On l’a dit, ce livre est parfait comme livre de chevet pour ceux qui veulent découvrir la philosophie de manière ludique, mais aurait-il sa place dans une classe d’élèves de 17-18 ans ? Il semble évident que la réponse soit positive, mais peut-être à quelques conditions. La première serait que l’enseignant s’assure que tous ses élèves connaissent la saga Harry Potter. Il n’est pas obligatoire d’être un fan absolu de la série mais il faut quand même en avoir un minimum de connaissance pour comprendre les liens que l’autrice fait entre l’univers de Harry Potter et les concepts philosophiques. De plus Marianne Chaillan précise dès l’introduction qu’elle se base sur les films et les livres, étant donné que ceux-ci sont plus complet que les adaptations cinématographiques. Il est donc d’autant plus important de s’assurer que les élèves connaissent l’œuvre de J. K. Rowling. La deuxième condition serait plutôt d’ordre pratique. Il serait plutôt déconseillé de demander aux élèves de lire le livre au complet en autonomie. En effet l’écriture de Marianne Chaillan est certes claire et facile à suivre mais le contenu philosophique du livre n’en est pas moins riche et précis. Certains sous-chapitres abordent des auteurs et des thèses philosophiques qui ne sont pas forcément vus dans une classe de philosophie en secondaire. Par ailleurs, le livre aborde beaucoup de thématiques différentes et cela pourrait décourager certains élèves. Au lieu de donner ce livre à lire en autonomie, il serait peut-être plus judicieux de leur donner un chapitre à lire à la fois. Ce chapitre pourrait servir d’introduction à une nouvelle séquence ou bien de conclusion ou de synthèse à la fin d’un chapitre de cours. Il faut plutôt voir ce livre de vulgarisation philosophique comme étant une banque de ressources tant pour le professeur que pour ses élèves.

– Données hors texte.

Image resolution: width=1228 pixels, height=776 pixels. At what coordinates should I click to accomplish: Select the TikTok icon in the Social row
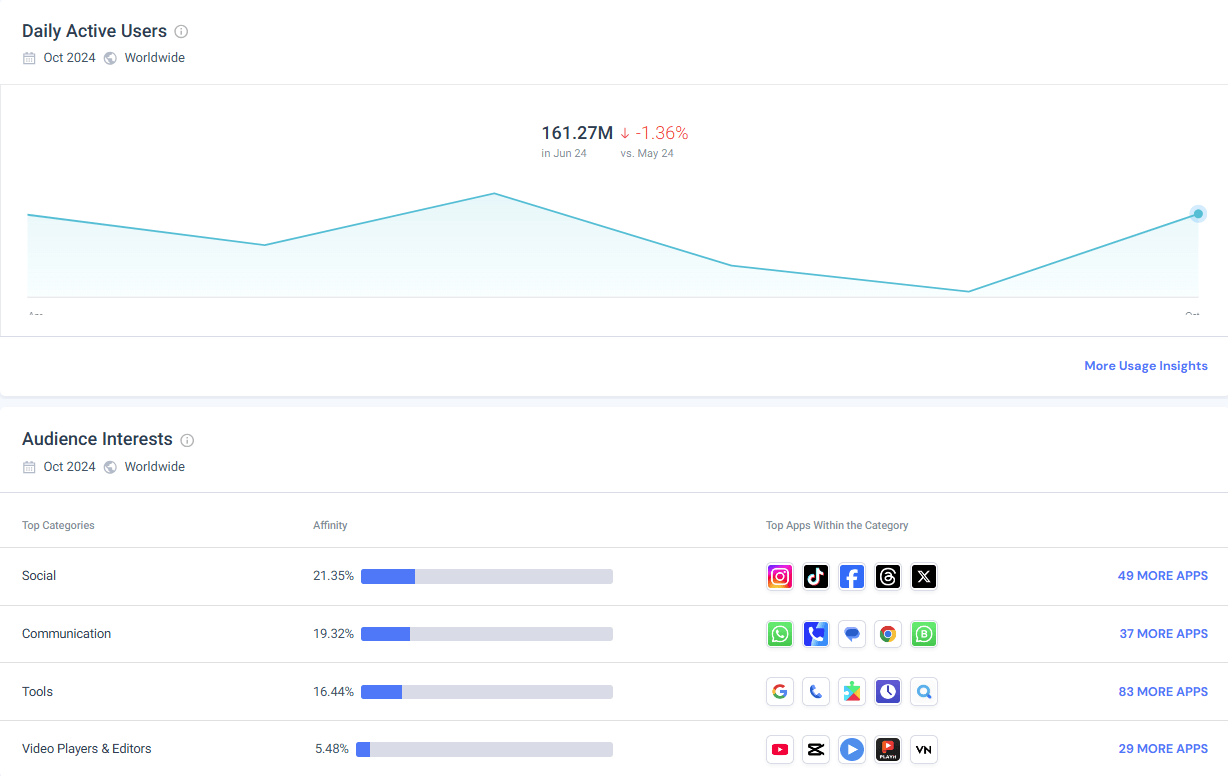pyautogui.click(x=816, y=577)
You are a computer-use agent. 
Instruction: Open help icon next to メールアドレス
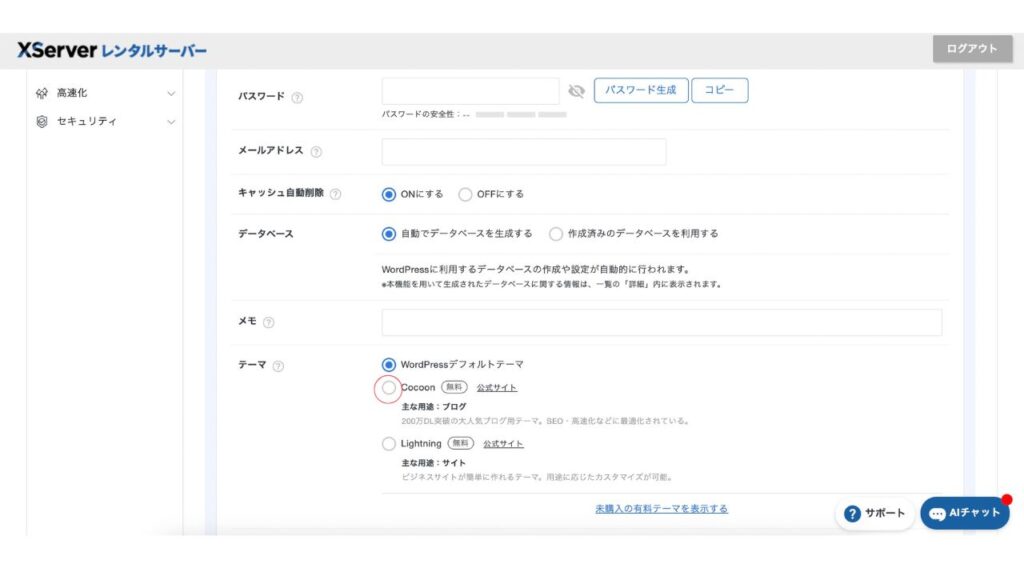(316, 152)
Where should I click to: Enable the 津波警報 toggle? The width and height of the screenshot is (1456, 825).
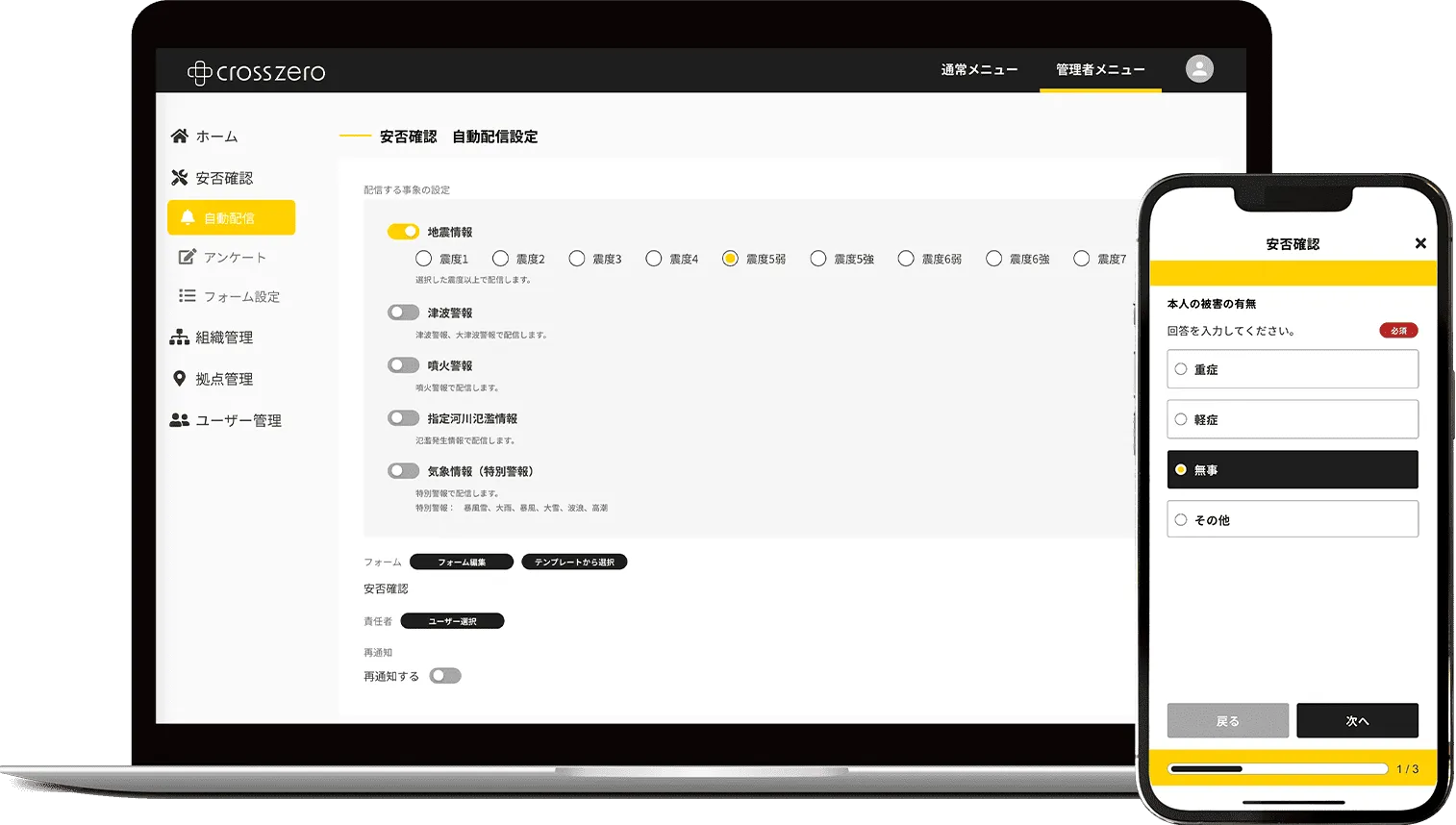(x=405, y=312)
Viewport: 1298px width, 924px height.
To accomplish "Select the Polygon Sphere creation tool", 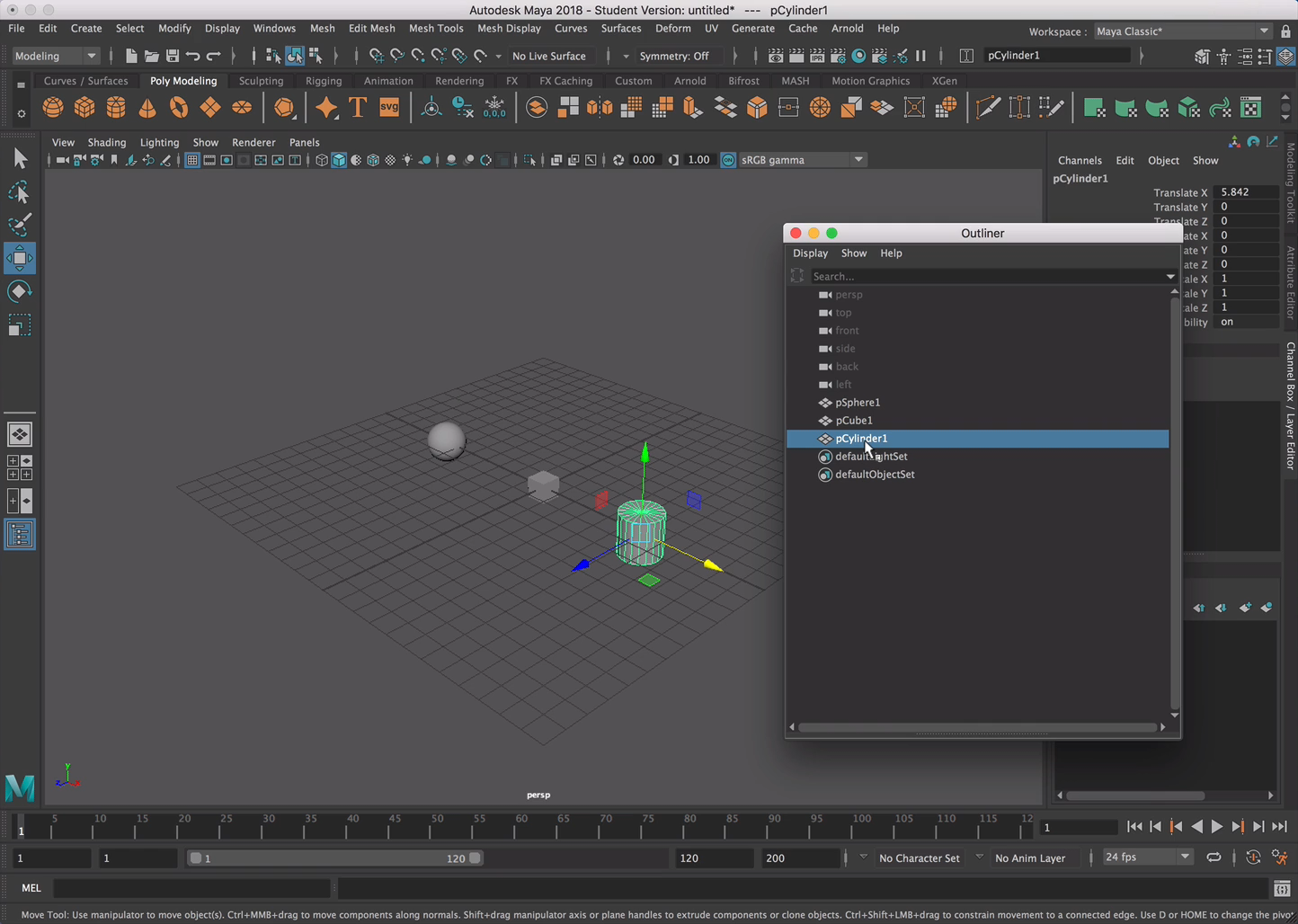I will tap(52, 107).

En somme, « Harry Potter à l’école de la philosophie » de Marianne Chaillan est une œuvre qui réussit à rendre la philosophie accessible et captivante. En utilisant l’univers magique de Harry Potter, l’autrice introduit des concepts philosophiques complexes de manière ludique et engageante. Ce livre est une ressource précieuse pour les enseignants et les élèves, offrant une perspective unique qui permet de passer un moment de lecture agréable tout en faisant de la philosophie.
[1] ROWLING., J. K., Harry Potter et la chambre des secrets, Edition Gallimard Jeunesse, 2018, p. 310.
[2] ROWLING., J. K., Harry Potter et l’ordre du Phénix, Edition Gallimard Jeunesse, 2018, p. 998.